_MATERIAL SHOWN_.
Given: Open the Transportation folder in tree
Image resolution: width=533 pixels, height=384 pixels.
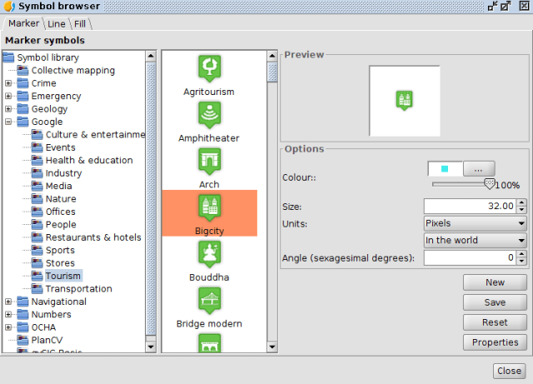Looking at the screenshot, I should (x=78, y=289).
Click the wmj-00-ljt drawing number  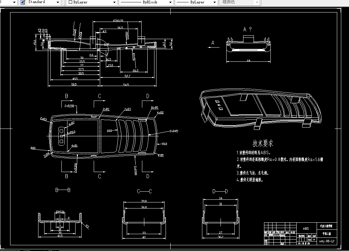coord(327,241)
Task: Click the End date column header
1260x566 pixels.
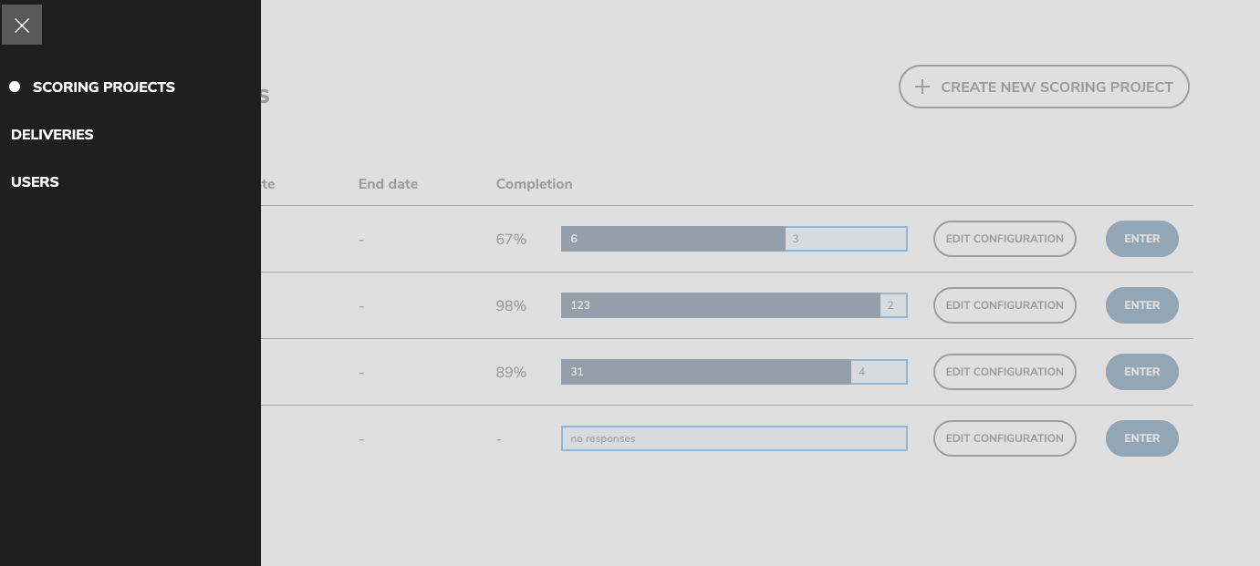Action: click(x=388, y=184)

_WHAT THIS TASK INVOLVES_. Extract the lines beginning with the one that contains "Task: Click the End date column header" and ending with the last line of the listing. Keep them exact and drop the pictures.

_ANSWER BOX_.
Task: Click the End date column header
1260x566 pixels.
Action: click(x=388, y=184)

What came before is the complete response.